Os membros do executivo e legislativo municipais que serão eleitos neste ano têm inúmeros meios para garantir a implementação de políticas voltadas para o trabalho doméstico e de cuidados em suas localidades. Tais políticas devem incorporar as demandas das mulheres, aliviando a carga dessas atividades que pesa sobre elas; mas também devem ser voltadas para os homens, no sentido de garantir que eles se responsabilizem, tanto quanto nós, por essas tarefas. Devem, também, não perder de vista as outras múltiplas desigualdades que perpassam esse campo, considerando sempre que, se são as mulheres negras e pobres as que mais sofrem com o peso dessas tarefas, devem ser também elas as principais beneficiárias das mudanças. O Estado, enquanto provedor de serviços, empregador, fomentador de projetos e detentor do controle sobre espaços de poder precisa ser mais atuante nesse sentido, em todas as esferas.
Referências:
CARRASCO, Cristina. A sustentabilidade da vida humana: um assunto de mulheres?. In: FARIA, Nalu; NOBRE, Miriam. A produção do viver: Ensaios de economia feminista. São Paulo: SOF -SempreViva Organização Feminista, 2003. cap. 1, p. 11-49.

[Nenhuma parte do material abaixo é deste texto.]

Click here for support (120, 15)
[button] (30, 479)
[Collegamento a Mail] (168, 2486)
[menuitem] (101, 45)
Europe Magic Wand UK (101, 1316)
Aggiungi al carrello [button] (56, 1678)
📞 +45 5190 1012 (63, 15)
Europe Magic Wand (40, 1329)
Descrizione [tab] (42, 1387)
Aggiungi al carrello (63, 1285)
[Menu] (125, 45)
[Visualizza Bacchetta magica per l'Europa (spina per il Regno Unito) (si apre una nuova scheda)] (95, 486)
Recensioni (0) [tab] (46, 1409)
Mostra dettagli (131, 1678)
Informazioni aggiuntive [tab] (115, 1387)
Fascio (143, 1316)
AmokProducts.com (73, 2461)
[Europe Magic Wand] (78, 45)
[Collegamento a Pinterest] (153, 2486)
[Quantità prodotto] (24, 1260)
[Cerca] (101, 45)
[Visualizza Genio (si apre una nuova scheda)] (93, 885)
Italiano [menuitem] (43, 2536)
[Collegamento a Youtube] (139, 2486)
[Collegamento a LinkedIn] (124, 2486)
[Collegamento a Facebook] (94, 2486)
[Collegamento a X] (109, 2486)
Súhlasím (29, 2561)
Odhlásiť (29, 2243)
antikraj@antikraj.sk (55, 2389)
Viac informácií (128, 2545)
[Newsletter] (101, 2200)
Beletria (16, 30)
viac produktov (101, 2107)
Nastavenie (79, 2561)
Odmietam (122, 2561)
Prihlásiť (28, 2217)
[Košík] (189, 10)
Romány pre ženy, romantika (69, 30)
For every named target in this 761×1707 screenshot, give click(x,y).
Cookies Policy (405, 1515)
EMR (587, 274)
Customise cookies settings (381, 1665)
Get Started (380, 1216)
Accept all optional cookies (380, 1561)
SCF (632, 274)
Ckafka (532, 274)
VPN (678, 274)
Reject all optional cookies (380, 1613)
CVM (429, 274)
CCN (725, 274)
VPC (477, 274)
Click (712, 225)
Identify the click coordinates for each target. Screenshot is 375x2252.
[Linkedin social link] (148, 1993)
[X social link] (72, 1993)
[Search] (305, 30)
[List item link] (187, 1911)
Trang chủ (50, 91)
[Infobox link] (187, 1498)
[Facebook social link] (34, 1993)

IBGE – Instituto Brasileiro de Geografia e Estatística. MUNIC – Pesquisa de Informações Básicas Municipais – 2021. Rio de Janeiro: IBGE, 2022. Disponível em: https://www.ibge.gov.br/estatisticas/multidominio/cultura-recreacao-e-esporte/10586-pesquisa-de-informacoes-basicas-municipais.html?=&t=resultados
IBGE – Instituto Brasileiro de Geografia e Estatística. Estatísticas de Gênero – Indicadores sociais das mulheres no Brasil. 3ª edição. Rio de Janeiro: IBGE, 2024. Disponível em: https://www.ibge.gov.br/estatisticas/multidominio/genero/20163-estatisticas-de-genero-indicadores-sociais-das-mulheres-no-brasil.html?edicao=39270&t=resultados
1 De acordo com os dados da Pesquisa Nacional por Amostra de Domicílios Contínua (PNADC/IBGE) de 2022, apresentados na publicação “Estatísticas de Gênero – Indicadores sociais das mulheres no Brasil”, do IBGE, mulheres dos domicílios que estão entre os 20% mais pobres dedicam mais de 7 horas semanais a mais a afazeres domésticos e de cuidados do que mulheres dos domicílios que estão entre os 20% mais ricos. Mulheres pardas e pretas, por sua vez, gastam com essas tarefas quase duas horas semanais a mais que mulheres brancas. Todas elas gastam mais tempo com esses trabalhos do que os homens.